### What the task requires
Repeat exactly the line containing "Image resolution: width=899" and every line after it in the entries, and nothing besides.

### Input
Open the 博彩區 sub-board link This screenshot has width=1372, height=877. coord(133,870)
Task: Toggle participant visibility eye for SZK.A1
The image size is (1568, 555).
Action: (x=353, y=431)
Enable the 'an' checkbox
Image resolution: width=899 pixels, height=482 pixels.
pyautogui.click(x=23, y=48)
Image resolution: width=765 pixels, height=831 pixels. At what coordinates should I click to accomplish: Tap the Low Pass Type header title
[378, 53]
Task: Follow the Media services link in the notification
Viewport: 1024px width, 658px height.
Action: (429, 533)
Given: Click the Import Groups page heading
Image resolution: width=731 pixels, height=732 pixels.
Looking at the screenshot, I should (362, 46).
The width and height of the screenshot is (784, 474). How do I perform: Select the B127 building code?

### Solution for this exercise
Image resolution: width=899 pixels, height=482 pixels.
pyautogui.click(x=23, y=48)
Image resolution: width=765 pixels, height=831 pixels. At what coordinates should I click to accomplish: Tap the Low Pass Type header title
[378, 53]
Task: Follow the Media services link in the notification
Viewport: 1024px width, 658px height.
Action: (429, 533)
Given: Click the Import Groups page heading
Image resolution: width=731 pixels, height=732 pixels.
Looking at the screenshot, I should (362, 46).
The width and height of the screenshot is (784, 474). How do I perform: Select the B127 building code?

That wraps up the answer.